*** SOURCE TEXT ***

Mark Freeman wrote:
Why would Einstein have any advantage at aikido? often the intellect is the biggest obstacle to progress in aiki.
Maybe you thought he'd look good in gi and hakama?
He was an intellectual in many things, but his words illustrate an instinctual approach to the way he viewed the universe. He could be wonderfully eloquent in his theories in how the universe work, but the underlying feeling in all of his work was that while it was fun and games to figure out how it worked, the true beauty lay in being able to appreciate just what we were looking at.
For what it's worth, I think the man (if he had ever been physically inclined) would have had beautiful Aikido.
I already mentioned in my introduction to the forums that I'm a Buddhist, but this is a more appropriate place to expound on what it means for me as a Buddhist practicing Aikido. Put simply, it is a spiritual experience for me. The reason for this is that I've been studying martial arts all of my life and have always pondered the question of what it meant to be a true warrior. This naturally spilled over into my spiritual questions and seemed to be naturally tied up with spiritual matters, anyway.
At first, I thought a true warrior was the natural embodiment of pure skill, such that that level was standpoint of finally acheiving a mystical status. I didn't know what lay beyond that point of mystical status, just that I didn't understand it. Such a warrior in my mind was exempt from moral considerations. A grey area where moral relativity and all its problems became absolutely irrelevant.
As my learning from social interactions and myself progressed, it came to invoke the moral obligations and finding out what the right morals were. What determined you were a true warrior was in the righteousness of the cause. That quickly gave way to disgust, however, in the face of things like poor sportsmanship and the incredibly cruel and nasty things I'd witnessed people do to each other. All desire for what I deemed glorious battle flew from me. Not surprisingly, this coincided with my period of spiritual disenchantment. I started to explore the mystical side of things but that became a dead-end. I left the martial side of things dormant for a while. When I finally read about Buddhism and started attending a local temple, this finally revitalized my search.

*** End of SOURCE TEXT ***

**PROMPT 1**:
In the forum post on aikido and Buddhism, what revitalized the writer's search?
**PROMPT 2**:
Carry on the forum post on aikido and Buddhism from its final sentence.
The lines after this point are separate material and have nothing to do with the forum post on aikido and Buddhism.

*** DATA TO EXAMINE ***

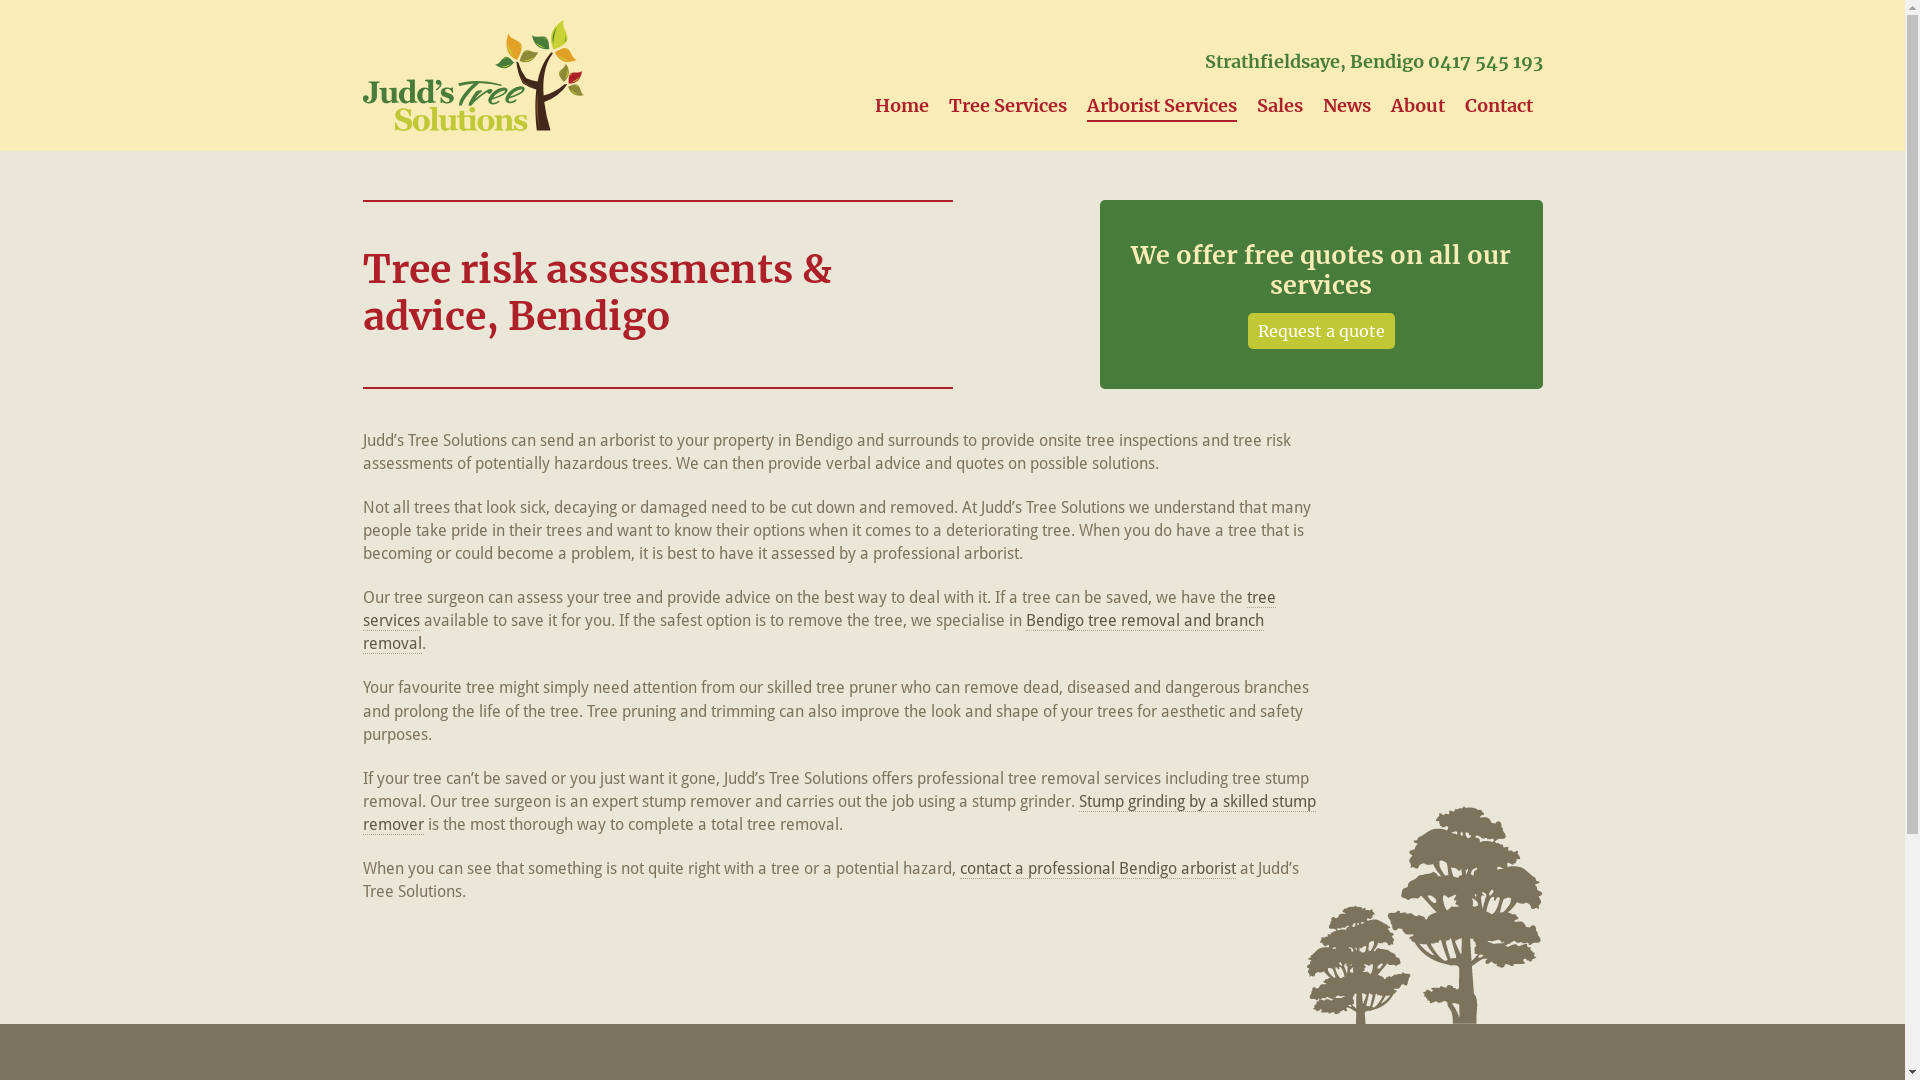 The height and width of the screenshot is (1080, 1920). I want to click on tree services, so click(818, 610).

*** End of DATA TO EXAMINE ***
*** DATA TO EXAMINE ***

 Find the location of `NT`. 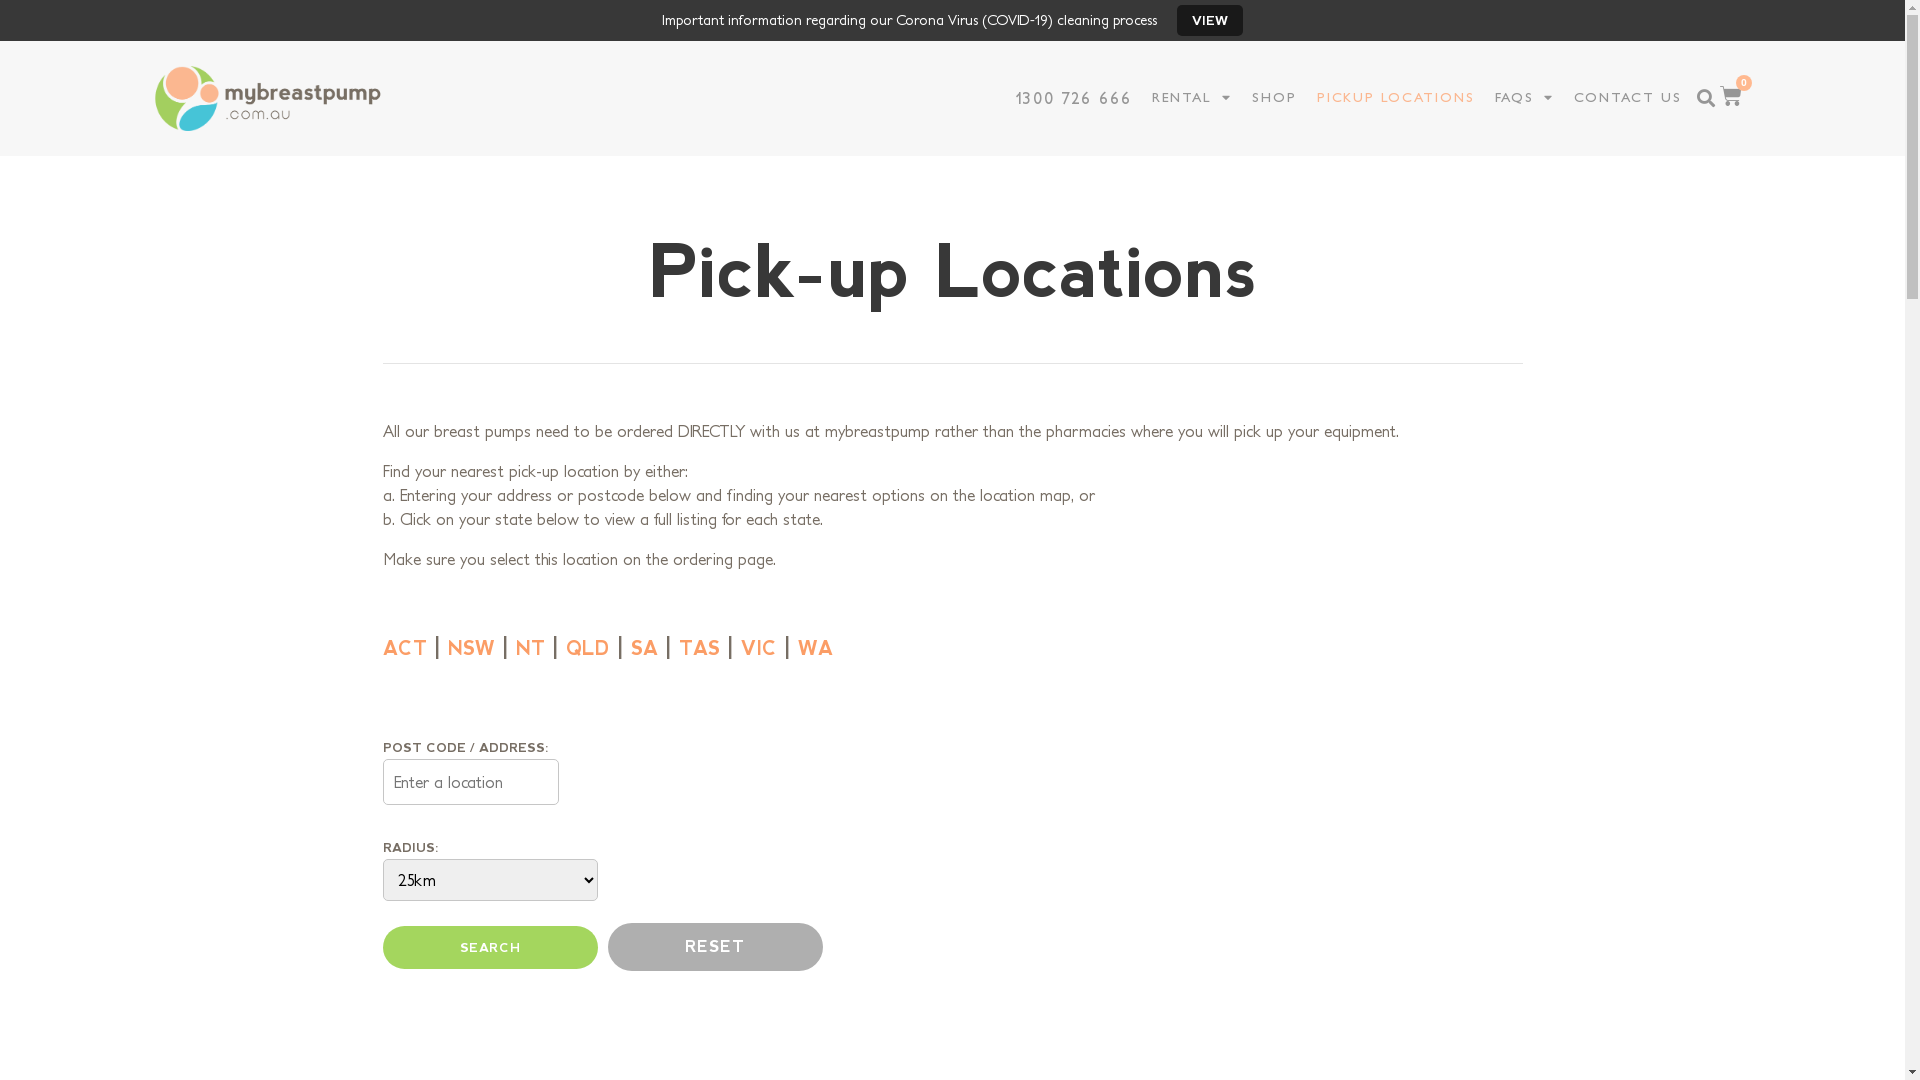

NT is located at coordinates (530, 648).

*** End of DATA TO EXAMINE ***

**ANSWER 1**:
Reading about Buddhism and starting to attend a local temple.

**ANSWER 2**:
It led to self-conflicts over the continuation of my study of martial arts, but I resolved them with the resolution that I would find a way to make it work such that my skills could leave me and my opponent unharmed. "Those who have to fight have already lost." is an important creed to me.
It's the reason why I am in complete agreement with O Sensei. It's the reason why coming to Aikido is like coming home to me. It's the reason why it is so spiritual for me, because it's an incredibly pure expression of my spirituality and so many of my other principles in which I've come to believe. Furthermore, I've witnessed myself the healing power of love in its various forms. I have no words for it, nor has anyone had or ever will have words for it.
If you want to be technical, you could call me a combatant. Certainly, I know different ways to cause harm and death. It's my conscious will and decision to embrace absolute nonviolence that I feel makes me a non-combatant. Among my precepts is to not kill and my conviction is such that I will willingly and gladly die first before I ever willingly take another life. I would sooner die myself to preserve the life of another, the chance of another person to learn and grow to know the beauty I've discovered for myself.